Reset the environment. This basically reset the World object in Vista, which reset all (the only) agent in the world.

Returns

A dictionary with keys as agent IDs and values as observation for each agent, which is also a dictionary with keys as sensor IDs and values as sensory measurements.

Return type

Dict

step(action, dt=0.03333333333333333)[source]

Step the environment. This involves updating agent’s state based on the given actions and determining reward and termination.

Parameters
  • actions (Dict[str, np.ndarray]) – A dictionary with keys as agent IDs and values as actions to be executed to interact with the environment and other agents.

  • dt (float) – Elapsed time in second; default set to 1/30.

Returns

Return a tuple (dict_a, dict_b, dict_c, dict_d), where dict_a is the observation, dict_b is the reward, dict_c is whether the episode terminates, dict_d is additional informations for every agents; keys of every dictionary are agent IDs.

set_seed(seed) → None[source]

Set random seed.

Parameters

seed (int) – Random seed.

property config

Configuration of this task.

property world

World of this task.

property seed

Random seed for the task and the associated World.

class vista.tasks.multi_agent_base.MultiAgentBase(trace_paths: List[str], trace_config: Dict, car_configs: List[Dict], sensors_configs: List[List[Dict]], task_config: Optional[Dict] = {}, logging_level: Optional[str] = 'WARNING')[source]

This class builds a simple environment with multiple cars in the scene, which involves randomly initializing ado cars in the front of the ego car, checking collision between cars, handling meshes for all virtual agents, and determining terminal condition.

Parameters
  • trace_paths (List[str]) – A list of trace paths.

  • trace_config (Dict) – Configuration of the trace.

  • car_configs (List[Dict]) – Configuration of every cars.

  • sensors_configs (List[Dict]) – Configuration of sensors on every cars.

  • task_config (Dict) –

    Configuration of the task. An example (default) is,

    >>> DEFAULT_CONFIG = {
            'n_agents': 1,
            'mesh_dir': None,
            'overlap_threshold': 0.05,
            'max_resample_tries': 10,
            'init_dist_range': [5., 10.],
            'init_lat_noise_range': [-1., 1.],
            'init_yaw_noise_range': [-0.0, 0.0],
            'reward_fn': default_reward_fn,
            'terminal_condition': default_terminal_condition
        }
    

    Note that both reward_fn and terminal_condition have function signature as f(task, agent_id, **kwargs) -> (value, dict). For more details, please check the source code.

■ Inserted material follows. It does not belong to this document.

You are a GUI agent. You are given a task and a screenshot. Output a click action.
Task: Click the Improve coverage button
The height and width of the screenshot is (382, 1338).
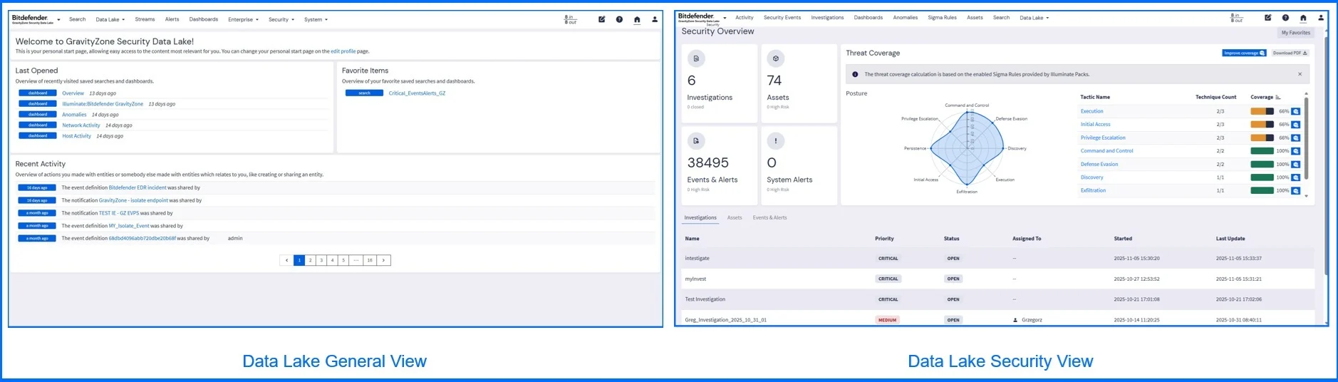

  • logging_level (str) – Logging level (DEBUG, INFO, WARNING, ERROR, CRITICAL); default set to WARNING.

reset() → Dict[source]

Reset the environment. This involves regular world reset, randomly initializing ado agent in the front of the ego agent, and resetting the mesh library for all virtual agents.

Returns

A dictionary with keys as agent IDs and values as observation for each agent, which is also a dictionary with keys as sensor IDs and values as sensory measurements.

Return type

Dict

step(actions, dt=0.03333333333333333)[source]

Step the environment. This includes updating agents’ states, synthesizing agents’ observations, checking terminal conditions, and computing rewards.

Parameters
  • actions (Dict[str, np.ndarray]) – A dictionary with keys as agent IDs and values as actions to be executed to interact with the environment and other agents.

  • dt (float) – Elapsed time in second; default set to 1/30.

Returns

Return a tuple (dict_a, dict_b, dict_c, dict_d), where dict_a is the observation, dict_b is the reward, dict_c is whether the episode terminates, dict_d is additional informations for every agents; keys of every dictionary are agent IDs.

set_seed(seed) → None[source]

Set random seed.

Parameters

seed (int) – Random seed.

property config

Configuration of this task.

property ego_agent

Ego agent.

property world

World of this task.

property seed

Random seed for the task and the associated World.